Rewrite the records below, changing every "This screenshot has" to "This image has" and leaving everything else unchanged.

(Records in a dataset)
==================================================
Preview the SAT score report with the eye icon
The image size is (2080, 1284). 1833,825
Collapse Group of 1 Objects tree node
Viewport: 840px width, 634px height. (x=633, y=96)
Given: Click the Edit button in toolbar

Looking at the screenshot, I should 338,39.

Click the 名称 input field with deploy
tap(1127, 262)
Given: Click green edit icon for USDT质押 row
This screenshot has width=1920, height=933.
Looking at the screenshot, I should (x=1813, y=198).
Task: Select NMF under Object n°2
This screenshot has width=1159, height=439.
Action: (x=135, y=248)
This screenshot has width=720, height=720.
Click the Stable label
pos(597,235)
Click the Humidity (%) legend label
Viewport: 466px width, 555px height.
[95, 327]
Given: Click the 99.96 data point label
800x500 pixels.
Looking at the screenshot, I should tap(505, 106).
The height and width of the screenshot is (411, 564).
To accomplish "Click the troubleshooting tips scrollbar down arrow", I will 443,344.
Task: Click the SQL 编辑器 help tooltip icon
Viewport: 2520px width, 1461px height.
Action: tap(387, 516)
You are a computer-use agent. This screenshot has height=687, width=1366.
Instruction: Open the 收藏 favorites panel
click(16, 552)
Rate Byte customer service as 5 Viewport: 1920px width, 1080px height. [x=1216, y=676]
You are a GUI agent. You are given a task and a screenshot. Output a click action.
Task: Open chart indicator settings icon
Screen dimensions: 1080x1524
==================================================
• [SOLUTION TO THE EXERCISE]:
Preview the SAT score report with the eye icon
The image size is (2080, 1284). 1833,825
Collapse Group of 1 Objects tree node
Viewport: 840px width, 634px height. (x=633, y=96)
Given: Click the Edit button in toolbar

Looking at the screenshot, I should 338,39.

Click the 名称 input field with deploy
tap(1127, 262)
Given: Click green edit icon for USDT质押 row
This image has width=1920, height=933.
Looking at the screenshot, I should (x=1813, y=198).
Task: Select NMF under Object n°2
This image has width=1159, height=439.
Action: (x=135, y=248)
This image has width=720, height=720.
Click the Stable label
pos(597,235)
Click the Humidity (%) legend label
Viewport: 466px width, 555px height.
[95, 327]
Given: Click the 99.96 data point label
800x500 pixels.
Looking at the screenshot, I should tap(505, 106).
The height and width of the screenshot is (411, 564).
To accomplish "Click the troubleshooting tips scrollbar down arrow", I will 443,344.
Task: Click the SQL 编辑器 help tooltip icon
Viewport: 2520px width, 1461px height.
Action: tap(387, 516)
You are a computer-use agent. This image has height=687, width=1366.
Instruction: Open the 收藏 favorites panel
click(16, 552)
Rate Byte customer service as 5 Viewport: 1920px width, 1080px height. [x=1216, y=676]
You are a GUI agent. You are given a task and a screenshot. Output a click action.
Task: Open chart indicator settings icon
Screen dimensions: 1080x1524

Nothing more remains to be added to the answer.